< Earlier Kibitzing · PAGE 6 OF 6 ·
|Jun-12-11|| ||Ulhumbrus: Ivanchuk has one problem, if one can call it a problem: Whereas Black can be satisfied with equality, White will want more.|
|Jun-12-11|| ||zarg: Did Ivanchuk fix his old time junkie problem?|
|Jun-12-11|| ||dakgootje: Naka can't get any advantage against Nisi according to the computers. Goose eggs. Then again, the position is very closed - so what do they know?!|
|Jun-12-11|| ||Domdaniel: <Zarg> - < old time junkie > One has to be careful with those three words. A hyphen between the first pair is very different to one between the last two.|
|Jun-12-11|| ||SCUBA diver: How about 26. N-a5|
|Jun-12-11|| ||waustad: <dom>Aha, now I understand. After following the Zarg links, it makes perfect sense with the later hyphen.|
|Jun-12-11|| ||Ron: Last two moves by Carlsen were quickly played.|
|Jun-12-11|| ||BobCrisp: Lots of guessing going on. Anybody would think we don't really have a clue.|
|Jun-12-11|| ||anandrulez: Carlsen has the clock advantage now .|
|Jun-12-11|| ||dakgootje: I'm a new time junkie actually -- it always blows my mind if I get some time added. Couldn't care less about that old time that is on my clock anyway.|
|Jun-12-11|| ||Ulhumbrus: 28...Ra3 ties White up a bit|
|Jun-12-11|| ||zarg: <Domdaniel>
Comma helps? "...old, time junkie"
|Jun-12-11|| ||Gypsy: <Ulhumbrus: 28...Ra3 ties White up a bit> First things first; 18...Ke6, I tink.|
|Jun-12-11|| ||BobCrisp: I think <Ivanchuk> can manage 10 moves in 30 minutes.|
|Jun-12-11|| ||Gypsy: Now, White can start advancing K-side pawns. Still, the magnitude of difference between the positions looks about an epsilon sized.|
|Jun-12-11|| ||kudubux: *Yawn* next game, please.|
|Jun-12-11|| ||Ulhumbrus: Perhaps either player has decided that the other is not going to go too far trying to win.|
|Jun-12-11|| ||Domdaniel: Time to call it a draw, chaps.|
|Jun-12-11|| ||Ulhumbrus: <chessgames> Are you going to switch to another game, or is this the last one for today?|
|Jun-12-11|| ||moronovich: ½-½ .Time to move on.But a fine result for Magnus vs. his mainrival here.|
|Jun-12-11|| ||zarg: Good result indeed for Carlsen, Ivanchuk is the most dangerous player for him here, but I am more worried when Ivanchuk has black.|
|Jun-12-11|| ||BobCrisp: Game rained off.|
|Jun-12-11|| ||fab4: Rain stopped play.|
|Jun-12-11|| ||WiseWizard: Carlsen gained a draw at will today. Ivanchuk deviated from main-line Berlin but couldn't liven play. In the middle he was faced with 3 fold repetition or concede the a5 break and with it Carlsen's only weakness.|
|Jun-12-11|| ||Ezzy: Ivanchuk Vassily - Carlsen Magnus [C66]
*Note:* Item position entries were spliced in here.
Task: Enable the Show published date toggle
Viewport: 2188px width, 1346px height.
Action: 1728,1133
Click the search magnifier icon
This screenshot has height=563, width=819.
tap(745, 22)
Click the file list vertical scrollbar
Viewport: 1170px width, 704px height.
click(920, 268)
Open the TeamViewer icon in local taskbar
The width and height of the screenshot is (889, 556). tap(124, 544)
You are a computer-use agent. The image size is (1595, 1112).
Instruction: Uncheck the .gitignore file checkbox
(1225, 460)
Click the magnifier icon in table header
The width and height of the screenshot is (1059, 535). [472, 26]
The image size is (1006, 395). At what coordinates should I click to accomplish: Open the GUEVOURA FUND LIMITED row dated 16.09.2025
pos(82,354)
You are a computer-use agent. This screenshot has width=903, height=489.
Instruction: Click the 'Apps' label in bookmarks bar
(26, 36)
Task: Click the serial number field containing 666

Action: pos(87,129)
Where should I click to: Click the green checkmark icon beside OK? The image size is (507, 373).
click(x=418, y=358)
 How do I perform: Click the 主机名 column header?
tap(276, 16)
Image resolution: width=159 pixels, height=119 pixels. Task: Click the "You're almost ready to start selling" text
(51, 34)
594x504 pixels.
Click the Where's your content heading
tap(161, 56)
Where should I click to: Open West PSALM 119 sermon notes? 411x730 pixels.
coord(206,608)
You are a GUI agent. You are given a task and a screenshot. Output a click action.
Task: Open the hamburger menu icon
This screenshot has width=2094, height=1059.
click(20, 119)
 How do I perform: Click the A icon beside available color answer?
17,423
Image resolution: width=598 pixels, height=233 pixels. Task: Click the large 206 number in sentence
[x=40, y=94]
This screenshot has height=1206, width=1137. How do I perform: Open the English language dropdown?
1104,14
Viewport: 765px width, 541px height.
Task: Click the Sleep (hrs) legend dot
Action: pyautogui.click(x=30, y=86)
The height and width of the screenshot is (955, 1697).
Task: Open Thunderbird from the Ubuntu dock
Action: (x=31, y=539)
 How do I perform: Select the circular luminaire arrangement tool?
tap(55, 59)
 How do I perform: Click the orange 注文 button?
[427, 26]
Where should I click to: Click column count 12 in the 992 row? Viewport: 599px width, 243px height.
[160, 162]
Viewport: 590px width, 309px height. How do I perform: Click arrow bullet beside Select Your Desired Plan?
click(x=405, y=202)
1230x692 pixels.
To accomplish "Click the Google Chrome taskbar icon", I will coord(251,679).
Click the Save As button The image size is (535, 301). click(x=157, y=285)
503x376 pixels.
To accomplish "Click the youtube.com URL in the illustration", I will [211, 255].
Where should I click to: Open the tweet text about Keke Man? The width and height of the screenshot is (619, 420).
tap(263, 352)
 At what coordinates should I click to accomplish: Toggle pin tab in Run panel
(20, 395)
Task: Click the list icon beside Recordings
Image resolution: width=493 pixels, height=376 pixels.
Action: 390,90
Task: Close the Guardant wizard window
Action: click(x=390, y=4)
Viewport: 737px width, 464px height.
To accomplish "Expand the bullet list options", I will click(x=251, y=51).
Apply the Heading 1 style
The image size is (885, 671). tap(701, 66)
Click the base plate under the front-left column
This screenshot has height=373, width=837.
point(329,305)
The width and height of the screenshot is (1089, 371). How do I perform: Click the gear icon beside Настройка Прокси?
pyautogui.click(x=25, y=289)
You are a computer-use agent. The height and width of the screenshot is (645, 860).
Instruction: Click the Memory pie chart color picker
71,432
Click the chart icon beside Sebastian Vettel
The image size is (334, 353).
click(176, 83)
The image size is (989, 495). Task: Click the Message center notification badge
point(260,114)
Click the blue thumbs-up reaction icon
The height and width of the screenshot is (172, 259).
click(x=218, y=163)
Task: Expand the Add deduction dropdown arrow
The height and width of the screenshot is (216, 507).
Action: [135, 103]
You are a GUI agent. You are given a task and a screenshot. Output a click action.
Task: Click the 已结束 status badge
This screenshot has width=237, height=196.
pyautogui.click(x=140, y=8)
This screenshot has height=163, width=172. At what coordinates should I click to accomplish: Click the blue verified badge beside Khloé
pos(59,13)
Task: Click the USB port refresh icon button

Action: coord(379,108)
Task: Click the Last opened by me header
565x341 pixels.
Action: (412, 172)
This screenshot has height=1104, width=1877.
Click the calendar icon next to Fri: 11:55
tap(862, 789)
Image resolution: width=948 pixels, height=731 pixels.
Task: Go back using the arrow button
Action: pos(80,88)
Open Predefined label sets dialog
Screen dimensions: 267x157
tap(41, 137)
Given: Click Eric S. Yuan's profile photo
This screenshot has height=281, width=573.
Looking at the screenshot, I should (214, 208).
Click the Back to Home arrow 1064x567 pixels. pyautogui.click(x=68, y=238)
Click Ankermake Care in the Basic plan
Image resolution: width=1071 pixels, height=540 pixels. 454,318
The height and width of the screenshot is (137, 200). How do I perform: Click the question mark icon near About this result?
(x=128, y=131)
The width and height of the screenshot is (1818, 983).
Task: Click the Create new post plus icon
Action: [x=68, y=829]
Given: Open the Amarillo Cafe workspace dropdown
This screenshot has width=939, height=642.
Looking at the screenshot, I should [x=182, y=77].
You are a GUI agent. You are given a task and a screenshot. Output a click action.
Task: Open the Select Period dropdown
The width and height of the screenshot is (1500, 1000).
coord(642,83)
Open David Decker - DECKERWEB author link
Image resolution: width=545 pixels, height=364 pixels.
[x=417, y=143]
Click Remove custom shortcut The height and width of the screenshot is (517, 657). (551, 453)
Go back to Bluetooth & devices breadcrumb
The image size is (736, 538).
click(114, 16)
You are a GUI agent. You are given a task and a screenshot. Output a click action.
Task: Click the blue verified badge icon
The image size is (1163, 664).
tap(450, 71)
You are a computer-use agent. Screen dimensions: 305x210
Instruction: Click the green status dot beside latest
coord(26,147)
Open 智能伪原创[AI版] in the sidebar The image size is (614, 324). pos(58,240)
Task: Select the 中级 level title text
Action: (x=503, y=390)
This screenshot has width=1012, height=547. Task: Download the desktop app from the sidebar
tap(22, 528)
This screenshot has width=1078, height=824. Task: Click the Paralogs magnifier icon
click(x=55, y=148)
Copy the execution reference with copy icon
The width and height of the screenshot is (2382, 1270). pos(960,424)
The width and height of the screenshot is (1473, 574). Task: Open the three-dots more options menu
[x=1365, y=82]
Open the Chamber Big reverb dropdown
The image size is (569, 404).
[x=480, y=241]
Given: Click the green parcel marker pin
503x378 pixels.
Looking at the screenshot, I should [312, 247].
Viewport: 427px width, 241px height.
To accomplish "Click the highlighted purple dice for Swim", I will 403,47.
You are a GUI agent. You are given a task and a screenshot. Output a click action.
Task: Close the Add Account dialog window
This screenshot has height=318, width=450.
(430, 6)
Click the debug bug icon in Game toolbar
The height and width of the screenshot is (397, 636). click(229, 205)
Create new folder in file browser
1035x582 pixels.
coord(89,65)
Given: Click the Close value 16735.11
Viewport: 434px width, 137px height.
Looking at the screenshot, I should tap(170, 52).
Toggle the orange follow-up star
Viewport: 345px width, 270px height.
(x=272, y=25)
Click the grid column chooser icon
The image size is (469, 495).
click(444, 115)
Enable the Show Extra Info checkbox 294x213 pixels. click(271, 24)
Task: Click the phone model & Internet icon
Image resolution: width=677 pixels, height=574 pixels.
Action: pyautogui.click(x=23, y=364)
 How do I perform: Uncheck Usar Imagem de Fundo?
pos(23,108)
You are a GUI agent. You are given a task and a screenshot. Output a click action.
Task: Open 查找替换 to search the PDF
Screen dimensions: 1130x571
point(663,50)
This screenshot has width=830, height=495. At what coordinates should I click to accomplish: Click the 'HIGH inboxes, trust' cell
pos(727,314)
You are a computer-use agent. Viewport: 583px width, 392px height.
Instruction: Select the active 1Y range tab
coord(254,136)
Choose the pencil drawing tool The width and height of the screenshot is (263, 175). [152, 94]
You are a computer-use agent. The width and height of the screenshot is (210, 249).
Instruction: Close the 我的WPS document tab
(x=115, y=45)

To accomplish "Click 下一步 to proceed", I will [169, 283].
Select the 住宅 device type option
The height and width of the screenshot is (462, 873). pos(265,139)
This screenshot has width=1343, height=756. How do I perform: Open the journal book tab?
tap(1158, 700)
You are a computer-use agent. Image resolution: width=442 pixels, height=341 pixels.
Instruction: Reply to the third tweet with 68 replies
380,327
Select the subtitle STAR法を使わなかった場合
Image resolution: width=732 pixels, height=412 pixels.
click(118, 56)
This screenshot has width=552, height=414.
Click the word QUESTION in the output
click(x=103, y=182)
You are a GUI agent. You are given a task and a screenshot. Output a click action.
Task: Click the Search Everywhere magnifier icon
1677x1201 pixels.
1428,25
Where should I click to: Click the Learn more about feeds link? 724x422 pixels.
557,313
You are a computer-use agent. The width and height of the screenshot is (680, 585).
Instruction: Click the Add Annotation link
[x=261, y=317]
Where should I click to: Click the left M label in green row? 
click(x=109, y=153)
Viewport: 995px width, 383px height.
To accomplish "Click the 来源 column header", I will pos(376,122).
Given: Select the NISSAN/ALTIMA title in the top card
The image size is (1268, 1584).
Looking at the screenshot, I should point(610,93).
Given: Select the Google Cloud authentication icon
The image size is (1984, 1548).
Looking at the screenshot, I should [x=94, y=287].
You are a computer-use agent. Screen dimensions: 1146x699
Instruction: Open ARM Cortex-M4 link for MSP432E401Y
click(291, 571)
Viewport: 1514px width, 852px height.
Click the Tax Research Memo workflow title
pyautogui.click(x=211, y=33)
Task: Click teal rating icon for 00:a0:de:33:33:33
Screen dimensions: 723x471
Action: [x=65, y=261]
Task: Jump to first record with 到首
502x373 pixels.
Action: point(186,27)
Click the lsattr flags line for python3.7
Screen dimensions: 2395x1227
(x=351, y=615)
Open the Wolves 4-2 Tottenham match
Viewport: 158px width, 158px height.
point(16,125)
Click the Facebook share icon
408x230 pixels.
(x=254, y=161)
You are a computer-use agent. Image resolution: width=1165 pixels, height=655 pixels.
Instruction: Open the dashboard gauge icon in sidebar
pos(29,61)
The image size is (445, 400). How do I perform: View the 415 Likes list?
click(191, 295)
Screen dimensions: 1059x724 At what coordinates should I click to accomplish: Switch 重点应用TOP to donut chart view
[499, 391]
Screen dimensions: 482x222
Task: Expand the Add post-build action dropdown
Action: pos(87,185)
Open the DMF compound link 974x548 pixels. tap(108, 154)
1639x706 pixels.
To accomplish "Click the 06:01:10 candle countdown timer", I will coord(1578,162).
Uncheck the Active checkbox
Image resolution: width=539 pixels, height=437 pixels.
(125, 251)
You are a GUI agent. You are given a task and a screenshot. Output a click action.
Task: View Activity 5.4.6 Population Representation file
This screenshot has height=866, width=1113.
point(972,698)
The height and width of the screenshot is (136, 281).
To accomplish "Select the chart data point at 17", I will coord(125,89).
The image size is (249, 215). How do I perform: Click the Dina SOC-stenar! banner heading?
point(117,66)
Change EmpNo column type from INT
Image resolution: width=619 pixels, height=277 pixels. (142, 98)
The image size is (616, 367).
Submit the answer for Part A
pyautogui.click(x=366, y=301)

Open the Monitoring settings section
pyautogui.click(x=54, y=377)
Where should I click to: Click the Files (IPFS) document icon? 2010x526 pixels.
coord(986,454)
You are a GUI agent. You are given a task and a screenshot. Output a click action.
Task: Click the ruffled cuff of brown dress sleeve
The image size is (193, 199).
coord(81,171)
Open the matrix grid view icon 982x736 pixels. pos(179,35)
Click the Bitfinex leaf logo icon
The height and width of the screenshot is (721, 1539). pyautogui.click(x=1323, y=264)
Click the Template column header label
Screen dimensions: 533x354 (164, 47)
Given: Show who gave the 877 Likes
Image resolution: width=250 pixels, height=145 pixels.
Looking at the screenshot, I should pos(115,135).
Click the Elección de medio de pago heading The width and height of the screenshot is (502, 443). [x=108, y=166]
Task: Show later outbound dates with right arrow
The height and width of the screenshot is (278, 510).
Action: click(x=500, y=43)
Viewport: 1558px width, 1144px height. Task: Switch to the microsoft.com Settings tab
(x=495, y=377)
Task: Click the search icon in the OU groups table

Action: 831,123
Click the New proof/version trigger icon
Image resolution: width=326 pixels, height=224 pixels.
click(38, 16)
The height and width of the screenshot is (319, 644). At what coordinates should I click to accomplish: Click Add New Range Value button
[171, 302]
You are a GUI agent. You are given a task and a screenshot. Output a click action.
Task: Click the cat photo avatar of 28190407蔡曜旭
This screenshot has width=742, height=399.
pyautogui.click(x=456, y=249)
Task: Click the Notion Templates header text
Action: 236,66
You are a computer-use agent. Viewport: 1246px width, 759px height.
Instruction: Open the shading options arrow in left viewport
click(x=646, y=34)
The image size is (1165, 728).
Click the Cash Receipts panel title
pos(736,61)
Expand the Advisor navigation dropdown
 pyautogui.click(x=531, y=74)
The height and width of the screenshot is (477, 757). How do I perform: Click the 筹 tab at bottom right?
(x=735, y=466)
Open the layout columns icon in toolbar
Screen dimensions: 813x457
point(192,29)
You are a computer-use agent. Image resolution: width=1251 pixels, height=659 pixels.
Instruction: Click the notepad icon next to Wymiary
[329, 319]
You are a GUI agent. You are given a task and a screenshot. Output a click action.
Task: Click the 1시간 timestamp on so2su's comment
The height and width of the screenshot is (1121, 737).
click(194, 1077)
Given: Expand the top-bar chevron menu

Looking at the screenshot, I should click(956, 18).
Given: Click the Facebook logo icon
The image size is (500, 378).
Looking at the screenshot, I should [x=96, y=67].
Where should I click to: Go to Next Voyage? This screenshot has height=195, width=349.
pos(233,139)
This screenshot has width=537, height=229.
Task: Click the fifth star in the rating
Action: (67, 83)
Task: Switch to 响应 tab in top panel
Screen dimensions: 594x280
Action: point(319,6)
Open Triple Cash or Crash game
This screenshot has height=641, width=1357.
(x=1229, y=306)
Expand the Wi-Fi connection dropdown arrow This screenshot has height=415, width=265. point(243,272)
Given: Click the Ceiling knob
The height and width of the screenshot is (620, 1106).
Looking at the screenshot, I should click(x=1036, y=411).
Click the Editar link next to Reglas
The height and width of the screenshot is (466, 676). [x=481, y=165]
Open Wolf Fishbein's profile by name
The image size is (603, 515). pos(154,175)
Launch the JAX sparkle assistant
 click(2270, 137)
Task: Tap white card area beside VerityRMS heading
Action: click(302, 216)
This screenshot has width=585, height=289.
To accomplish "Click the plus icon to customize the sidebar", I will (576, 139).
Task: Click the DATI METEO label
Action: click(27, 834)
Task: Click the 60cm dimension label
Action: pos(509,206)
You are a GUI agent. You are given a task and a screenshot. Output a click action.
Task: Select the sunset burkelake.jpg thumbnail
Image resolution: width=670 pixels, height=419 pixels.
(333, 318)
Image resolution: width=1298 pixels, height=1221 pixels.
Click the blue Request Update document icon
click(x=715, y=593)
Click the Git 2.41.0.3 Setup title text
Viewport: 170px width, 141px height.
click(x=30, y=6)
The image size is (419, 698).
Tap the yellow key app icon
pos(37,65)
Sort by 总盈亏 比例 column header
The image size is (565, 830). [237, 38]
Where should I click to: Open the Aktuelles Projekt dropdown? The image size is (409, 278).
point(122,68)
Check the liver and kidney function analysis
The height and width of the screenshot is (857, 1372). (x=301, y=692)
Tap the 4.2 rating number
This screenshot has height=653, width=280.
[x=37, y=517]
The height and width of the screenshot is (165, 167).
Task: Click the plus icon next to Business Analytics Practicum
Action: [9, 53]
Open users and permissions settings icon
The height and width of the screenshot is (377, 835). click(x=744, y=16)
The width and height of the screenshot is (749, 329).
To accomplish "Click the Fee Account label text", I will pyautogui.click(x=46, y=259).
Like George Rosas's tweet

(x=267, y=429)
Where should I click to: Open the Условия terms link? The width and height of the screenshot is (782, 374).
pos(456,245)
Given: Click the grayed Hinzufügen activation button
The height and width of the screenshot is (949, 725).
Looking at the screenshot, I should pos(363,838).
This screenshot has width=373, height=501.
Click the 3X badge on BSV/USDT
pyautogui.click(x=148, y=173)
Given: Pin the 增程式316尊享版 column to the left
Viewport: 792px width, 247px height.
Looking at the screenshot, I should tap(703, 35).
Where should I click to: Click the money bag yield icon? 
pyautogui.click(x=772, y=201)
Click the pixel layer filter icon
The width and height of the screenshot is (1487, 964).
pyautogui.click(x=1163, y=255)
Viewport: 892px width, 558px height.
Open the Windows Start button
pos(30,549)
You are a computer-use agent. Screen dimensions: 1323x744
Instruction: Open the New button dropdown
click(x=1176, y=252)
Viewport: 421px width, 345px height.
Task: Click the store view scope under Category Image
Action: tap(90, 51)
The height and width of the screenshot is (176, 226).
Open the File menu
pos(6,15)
5th Kings Tournament Medias/Romania (2), 12.06.2011
1.e4 e5 2.Nf3 Nc6 3.Bb5 Nf6 4.d3 d6 5.0–0 Be7 6.Re1 0–0 7.c3 a6 8.Ba4 b5 9.Bc2 d5 <Magnus then stands up and removes his jacket. Ready for a fight? Unfortunately it didn't work out that way.> 10.Nbd2 dxe4 11.dxe4 Be6 12.Bb3< Novelty. 12 h3 and 12 Qe2 have been played before.> 12...Bxb3 13.axb3 Qd3 14.b4 Rfd8 <Now threatening 15...Nxe4 because the knight on d2 is pinned.> 15.Qb3< Interestingly this threatens a draw if white wants it - 16 Ng5 Rf8 17 Ne6 Rfc8 18 Ng5 with repetition.> 15...Qd7 16.Qc2 Qe6 17.Qb3 Qd7 18.Qc2 Qe6 19.h3 a5 20.bxa5 Rxa5 21.Rxa5 Nxa5 22.b4 Nb7 23.Qb3 Qxb3 24.Nxb3< With the pawn structure completely symmetrical this position is dead even. The players now are just going through the formalities of reaching 30 moves before a draw is agreed.> 24...Nd7 25.Be3 Nd6 26.Nfd2 Ra8 27.Kf1 f6 28.Ke2 Kf7 29.Kd3 Ke6 30.f3 Ra2 31.Ra1 Rxa1 32.Nxa1 Nb7 33.Nab3 1/2-1/2
Nothing to get your teeth into today.
The position always seemed balanced with a symmetrical pawn structure. Nothing in the game to set the fans pulse ticking.
The best move was when Carlsen removed his jacket as though ready for the long haul, but not to be.
Early days yet and lots more fun to be had, I'm sure. I'm still dazzled by Magnus's clinical kingside attack from yesterday.